Mountain climber exercise is great for building cardio health, core strength, and agility. To do mountain climbing exercise, find a suitable place inside your room.

  • Get into the Plank exercise position, your hands must be straight.
  • Maintain your hands distance equal to your shoulder distance. Your back should be straight.
  • Pull your right knee towards your right shoulder and chest as far as you can. Then pull it back in original position.
  • Repeat it with other leg and do as fast as you can. Adjust your repetition as per your fitness level.


WALL SQUATS

You hotel room wall can help you to do a good exercise. Wall squats strengthen your upper legs. To do wall squats, stand against the wall and lower yourself into a sitting position. While in sitting position hold this while maintain a 90 degree angle with your legs. Hold for 30 seconds and repeat 3 times.


TRICEP DIPS

To do triceps dip, end of the bed or a chair can help. You can do this without bed or chair.

Start seated with knees bent and feet on the floor. Place hands behind you, directly under the shoulders, with finger facing your hips. Lift hips to a hover.
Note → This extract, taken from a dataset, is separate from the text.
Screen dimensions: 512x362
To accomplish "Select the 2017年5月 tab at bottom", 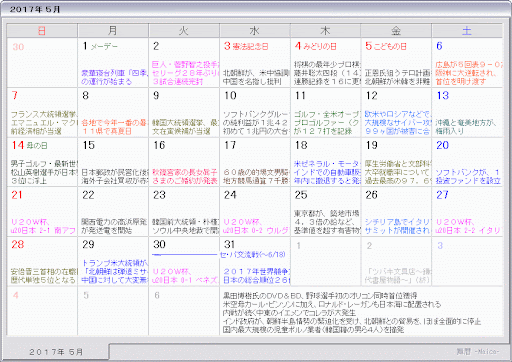I will click(x=56, y=352).
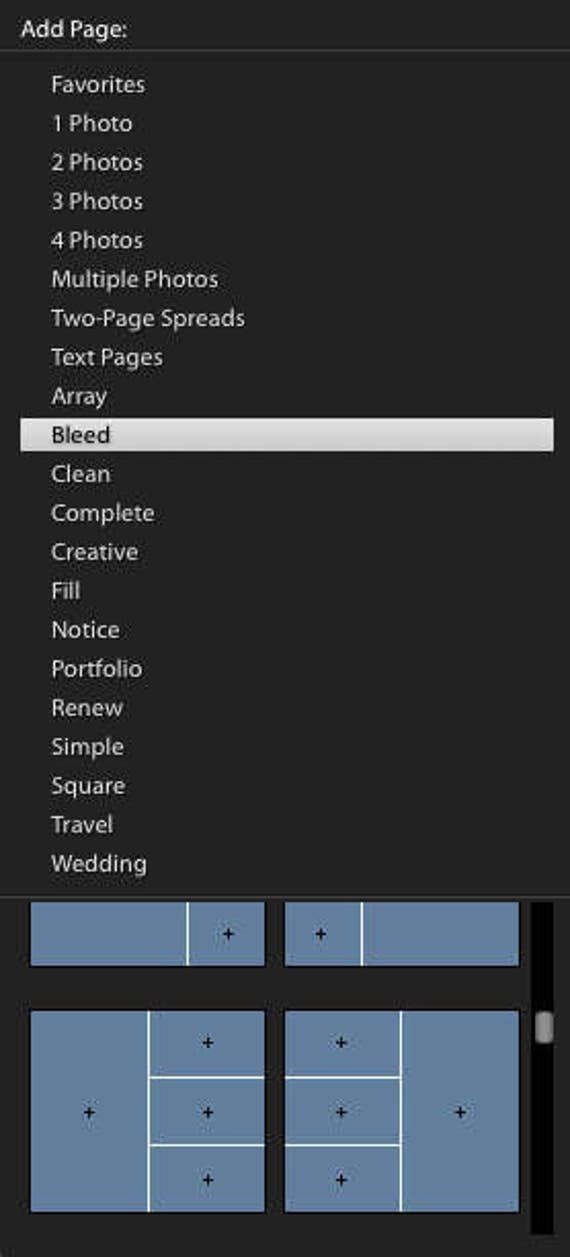
Task: Select the Favorites category
Action: click(97, 85)
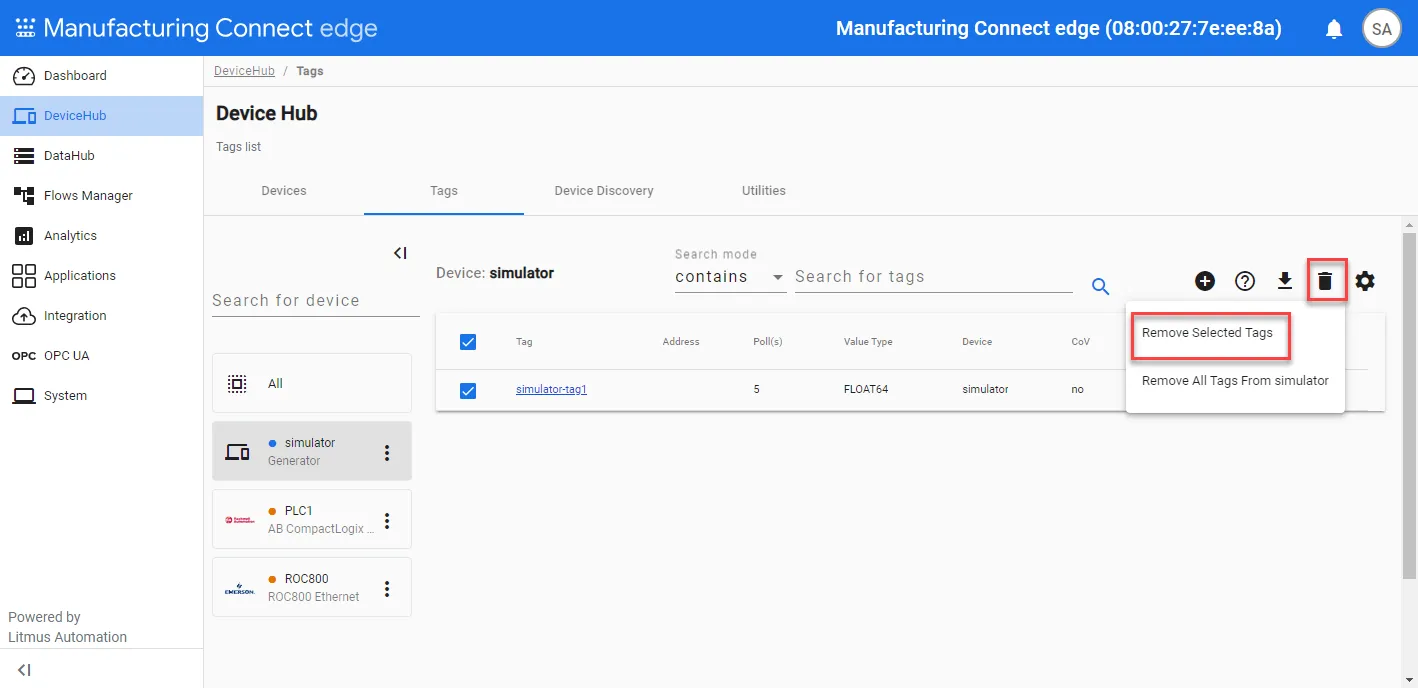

Bend elbow straight back and use your triceps to press back up. Repeat 10-12 times and do three sets.

INCLINED PUSH UPS

Use a sturdy chair or end of the bed in your room. Put your hands on the chair or bed end and do push ups. Do 10-12 reps and three sets. It is great exercise for your chest muscles.

WEIGHT LIFTING

Yes you read it right. Your luggage can be used as a weight to lift up to perform an exercise. Stand straight and pick your bag. Lift it up with your hands up to your chest. Then lower it down. Repeat it 10-12 times.

PLANKING

Plank is a great exercise you can do anywhere. Your hotel room is a good place to do planks. Lay down on the floor like a push up position but bends your hand from elbow. Face downward and hips straight. Maintain a firm posture and activates your core. Hold this as much as you can. Rest and repeat it two to three times.

You can do plank’s other variation also like side plank.

BURPEES

Burpees are great for fat burn. Start in a standing position and jump down to a plank position on the floor. Then lower yourself in a push up position. Then stand up and jump into the air at your position. Do this 7 to 8 reps and take rest between 2 to 3 rounds.


BOTTOM LINE

Staying active is important while you stay away from home frequently. This small workout routine can helps you to stay fit and energetic throughout your trip or vacation. Ensure to eat well with fruits and salads and drink water regularly while you are travelling.